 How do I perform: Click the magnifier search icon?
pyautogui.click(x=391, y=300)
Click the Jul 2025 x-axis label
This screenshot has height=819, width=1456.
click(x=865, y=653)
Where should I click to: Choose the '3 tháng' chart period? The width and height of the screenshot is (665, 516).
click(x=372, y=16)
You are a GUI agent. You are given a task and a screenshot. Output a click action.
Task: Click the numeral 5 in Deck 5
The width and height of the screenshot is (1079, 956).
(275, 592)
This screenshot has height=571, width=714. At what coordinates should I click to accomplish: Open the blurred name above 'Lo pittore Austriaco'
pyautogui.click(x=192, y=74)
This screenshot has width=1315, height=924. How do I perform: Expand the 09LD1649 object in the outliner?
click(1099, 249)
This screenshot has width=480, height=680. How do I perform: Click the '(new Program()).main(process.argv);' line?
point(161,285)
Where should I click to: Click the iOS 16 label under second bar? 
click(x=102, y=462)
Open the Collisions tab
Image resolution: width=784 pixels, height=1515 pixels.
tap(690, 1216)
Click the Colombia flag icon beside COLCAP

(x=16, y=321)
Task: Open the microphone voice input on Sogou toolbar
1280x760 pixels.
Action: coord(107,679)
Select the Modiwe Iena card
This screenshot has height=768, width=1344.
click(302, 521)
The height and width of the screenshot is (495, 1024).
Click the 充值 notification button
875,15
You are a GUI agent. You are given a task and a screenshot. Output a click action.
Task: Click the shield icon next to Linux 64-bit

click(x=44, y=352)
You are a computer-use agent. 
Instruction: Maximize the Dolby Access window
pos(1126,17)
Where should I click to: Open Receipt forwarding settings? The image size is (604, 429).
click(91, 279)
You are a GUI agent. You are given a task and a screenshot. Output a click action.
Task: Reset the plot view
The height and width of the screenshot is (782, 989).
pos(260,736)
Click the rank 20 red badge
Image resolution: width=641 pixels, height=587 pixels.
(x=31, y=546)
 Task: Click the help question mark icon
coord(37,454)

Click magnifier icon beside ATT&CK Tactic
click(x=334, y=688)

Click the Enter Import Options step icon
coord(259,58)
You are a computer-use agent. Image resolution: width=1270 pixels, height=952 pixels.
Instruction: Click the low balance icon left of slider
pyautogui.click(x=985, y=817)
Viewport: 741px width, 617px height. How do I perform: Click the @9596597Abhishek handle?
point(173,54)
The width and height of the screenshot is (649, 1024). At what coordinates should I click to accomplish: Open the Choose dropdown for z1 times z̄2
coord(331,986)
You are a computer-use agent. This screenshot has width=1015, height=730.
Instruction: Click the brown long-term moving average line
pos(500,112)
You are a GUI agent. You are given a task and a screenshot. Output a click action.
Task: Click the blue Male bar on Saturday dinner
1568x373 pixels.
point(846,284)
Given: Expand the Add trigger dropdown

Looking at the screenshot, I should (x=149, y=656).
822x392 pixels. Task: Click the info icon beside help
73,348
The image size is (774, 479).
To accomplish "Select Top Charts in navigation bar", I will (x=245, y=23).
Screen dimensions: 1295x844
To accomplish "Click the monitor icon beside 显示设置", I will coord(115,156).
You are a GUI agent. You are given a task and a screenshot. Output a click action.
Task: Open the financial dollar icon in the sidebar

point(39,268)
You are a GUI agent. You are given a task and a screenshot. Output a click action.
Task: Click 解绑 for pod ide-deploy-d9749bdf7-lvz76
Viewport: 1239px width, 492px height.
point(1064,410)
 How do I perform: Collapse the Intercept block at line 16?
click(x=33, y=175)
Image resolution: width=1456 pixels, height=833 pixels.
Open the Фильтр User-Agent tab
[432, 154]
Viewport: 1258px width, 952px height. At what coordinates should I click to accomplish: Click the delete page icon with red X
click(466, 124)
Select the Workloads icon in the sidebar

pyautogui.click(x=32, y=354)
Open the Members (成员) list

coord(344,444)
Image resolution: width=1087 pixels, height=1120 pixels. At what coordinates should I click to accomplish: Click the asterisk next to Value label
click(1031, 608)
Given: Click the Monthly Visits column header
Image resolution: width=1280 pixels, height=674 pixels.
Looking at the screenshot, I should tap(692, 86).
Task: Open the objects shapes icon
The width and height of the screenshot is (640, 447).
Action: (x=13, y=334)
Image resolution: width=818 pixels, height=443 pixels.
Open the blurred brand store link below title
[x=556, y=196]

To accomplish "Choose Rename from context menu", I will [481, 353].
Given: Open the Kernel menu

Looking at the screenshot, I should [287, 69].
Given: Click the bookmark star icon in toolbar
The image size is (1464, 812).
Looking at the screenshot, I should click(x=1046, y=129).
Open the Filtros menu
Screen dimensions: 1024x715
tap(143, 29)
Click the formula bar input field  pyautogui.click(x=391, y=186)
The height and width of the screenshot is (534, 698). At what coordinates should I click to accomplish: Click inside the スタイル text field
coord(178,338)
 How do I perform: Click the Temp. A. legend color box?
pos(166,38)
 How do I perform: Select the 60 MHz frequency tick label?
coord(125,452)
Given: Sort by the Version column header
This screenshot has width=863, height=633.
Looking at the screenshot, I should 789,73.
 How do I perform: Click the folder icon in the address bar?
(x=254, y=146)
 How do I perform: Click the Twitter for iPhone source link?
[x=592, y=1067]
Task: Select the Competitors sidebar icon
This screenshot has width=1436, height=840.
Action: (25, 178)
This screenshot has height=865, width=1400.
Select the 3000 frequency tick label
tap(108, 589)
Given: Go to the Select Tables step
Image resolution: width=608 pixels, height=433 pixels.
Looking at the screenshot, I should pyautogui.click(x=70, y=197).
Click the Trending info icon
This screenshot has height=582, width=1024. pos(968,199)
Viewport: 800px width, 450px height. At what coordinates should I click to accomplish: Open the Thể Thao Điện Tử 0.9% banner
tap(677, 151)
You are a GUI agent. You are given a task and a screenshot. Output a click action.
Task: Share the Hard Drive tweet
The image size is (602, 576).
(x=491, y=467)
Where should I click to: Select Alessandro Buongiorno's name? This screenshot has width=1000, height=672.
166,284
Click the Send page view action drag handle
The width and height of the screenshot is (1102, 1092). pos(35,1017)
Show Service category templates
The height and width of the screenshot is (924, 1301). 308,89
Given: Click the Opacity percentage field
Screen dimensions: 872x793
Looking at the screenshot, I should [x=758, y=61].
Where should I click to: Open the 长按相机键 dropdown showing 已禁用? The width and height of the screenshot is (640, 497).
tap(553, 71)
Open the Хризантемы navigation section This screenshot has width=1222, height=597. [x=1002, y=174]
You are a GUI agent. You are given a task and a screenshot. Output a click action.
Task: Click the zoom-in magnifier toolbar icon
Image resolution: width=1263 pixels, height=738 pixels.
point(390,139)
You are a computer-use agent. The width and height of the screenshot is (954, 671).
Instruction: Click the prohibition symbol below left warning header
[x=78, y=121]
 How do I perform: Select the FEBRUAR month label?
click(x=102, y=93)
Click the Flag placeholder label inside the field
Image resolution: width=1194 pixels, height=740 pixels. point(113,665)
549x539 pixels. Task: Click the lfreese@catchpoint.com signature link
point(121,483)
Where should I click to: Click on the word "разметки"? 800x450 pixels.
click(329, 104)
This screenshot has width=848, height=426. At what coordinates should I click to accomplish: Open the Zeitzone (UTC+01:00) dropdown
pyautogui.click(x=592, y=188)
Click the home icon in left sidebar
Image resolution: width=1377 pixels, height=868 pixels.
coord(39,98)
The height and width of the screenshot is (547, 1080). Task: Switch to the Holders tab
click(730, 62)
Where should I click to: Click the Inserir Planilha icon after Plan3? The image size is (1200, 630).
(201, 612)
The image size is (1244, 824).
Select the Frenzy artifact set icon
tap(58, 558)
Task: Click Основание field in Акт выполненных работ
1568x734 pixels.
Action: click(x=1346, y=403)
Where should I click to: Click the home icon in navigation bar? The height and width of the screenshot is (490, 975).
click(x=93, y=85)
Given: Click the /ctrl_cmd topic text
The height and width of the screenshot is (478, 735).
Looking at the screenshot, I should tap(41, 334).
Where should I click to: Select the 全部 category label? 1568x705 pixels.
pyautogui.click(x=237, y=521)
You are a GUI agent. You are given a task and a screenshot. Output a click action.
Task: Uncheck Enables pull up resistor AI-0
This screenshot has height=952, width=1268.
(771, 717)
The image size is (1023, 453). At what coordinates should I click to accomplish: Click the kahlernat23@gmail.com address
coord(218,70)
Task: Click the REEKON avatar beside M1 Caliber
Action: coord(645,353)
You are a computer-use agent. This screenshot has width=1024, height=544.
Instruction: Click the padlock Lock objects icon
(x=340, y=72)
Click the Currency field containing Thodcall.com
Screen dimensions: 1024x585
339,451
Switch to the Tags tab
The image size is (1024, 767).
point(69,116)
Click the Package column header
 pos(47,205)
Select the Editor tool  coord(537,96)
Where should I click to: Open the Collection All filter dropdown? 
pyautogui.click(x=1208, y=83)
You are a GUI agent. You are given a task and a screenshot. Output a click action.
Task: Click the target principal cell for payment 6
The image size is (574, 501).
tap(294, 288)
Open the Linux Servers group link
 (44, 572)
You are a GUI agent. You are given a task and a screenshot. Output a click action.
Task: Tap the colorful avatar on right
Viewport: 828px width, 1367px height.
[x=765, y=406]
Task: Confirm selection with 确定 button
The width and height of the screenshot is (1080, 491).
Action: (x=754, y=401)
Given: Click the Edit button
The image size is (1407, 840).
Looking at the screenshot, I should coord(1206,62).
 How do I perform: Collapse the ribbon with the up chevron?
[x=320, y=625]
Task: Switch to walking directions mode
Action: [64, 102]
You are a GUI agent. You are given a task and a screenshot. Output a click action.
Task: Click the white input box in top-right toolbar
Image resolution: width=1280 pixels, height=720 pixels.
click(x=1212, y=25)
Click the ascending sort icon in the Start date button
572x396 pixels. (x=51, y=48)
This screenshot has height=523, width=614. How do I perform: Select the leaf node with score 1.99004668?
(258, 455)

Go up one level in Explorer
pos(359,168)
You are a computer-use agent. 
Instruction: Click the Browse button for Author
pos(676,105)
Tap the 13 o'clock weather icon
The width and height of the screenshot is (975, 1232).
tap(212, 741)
+===+
Nothing past the line containing "Open the Collisions tab" should be restated; transcribe the material exactly from its first line through that line.

 How do I perform: Click the magnifier search icon?
pyautogui.click(x=391, y=300)
Click the Jul 2025 x-axis label
This screenshot has height=819, width=1456.
click(x=865, y=653)
Where should I click to: Choose the '3 tháng' chart period? The width and height of the screenshot is (665, 516).
click(x=372, y=16)
You are a GUI agent. You are given a task and a screenshot. Output a click action.
Task: Click the numeral 5 in Deck 5
The width and height of the screenshot is (1079, 956).
(275, 592)
This screenshot has height=571, width=714. At what coordinates should I click to accomplish: Open the blurred name above 'Lo pittore Austriaco'
pyautogui.click(x=192, y=74)
This screenshot has width=1315, height=924. How do I perform: Expand the 09LD1649 object in the outliner?
click(1099, 249)
This screenshot has width=480, height=680. How do I perform: Click the '(new Program()).main(process.argv);' line?
point(161,285)
Where should I click to: Click the iOS 16 label under second bar? 
click(x=102, y=462)
Open the Collisions tab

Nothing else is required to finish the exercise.